Several tumors including NHL have been reported to harbor p53 mutations within a highly conserved region of the gene, Transformed cases of DLBCL (t-DLBCL) apparently display the highest rate of P53 mutations. We screened for p53 mutations in an Omani cohort of patients with DLBCL using PCR and sequence analysis on archival paraffin embedded material to validate previous immunohistochemistry data.
Twenty three formalin fixed paraffin embedded tissue blocks and 21 blood samples from patients with DLBCL were processed for DNA analysis. An additional ten samples from individuals with no history of DLBCL were used as controls. DNA extraction from paraffin embedded tissues was performed using the phenol/chloroform method. Exons 4 to 9 of the p53 gene were amplified and subjected to sequence analysis. Furthermore, immunohistochemistry using an antibody cross reacting with both mutant and wild type p53 was performed.

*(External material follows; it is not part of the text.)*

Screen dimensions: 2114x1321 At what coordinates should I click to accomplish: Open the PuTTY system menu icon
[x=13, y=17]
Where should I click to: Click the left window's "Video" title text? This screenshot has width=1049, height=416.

Sixty two percent (13/21) of blood samples showed a polymorphism in codon 72 (SNP72) of exon 4, whereas in control samples it was found in 90% (9/10) of the cases (p=0.086). Eight cases from paraffin embedded material showed deletion in p53, three of which were t-DLBCL. Two cases (2/23) showed missense mutations leading to Val 143 Leu, Leu 145 Thr, Try 146 Arg and Thr 150 Arg amino acid changes. No aberration was detected in the remaining 13 patients. Sixteen cases (69.5%) were stained positively using immunohistochemistry analysis, suggesting the presence of mutant type of p53 protein,
Deletions in p53 gene were found to be common aberration in this study while immunohistochemistry displayed a higher percentage of p53 mutation. SNP72 was not found to be associated with development of DLBCL.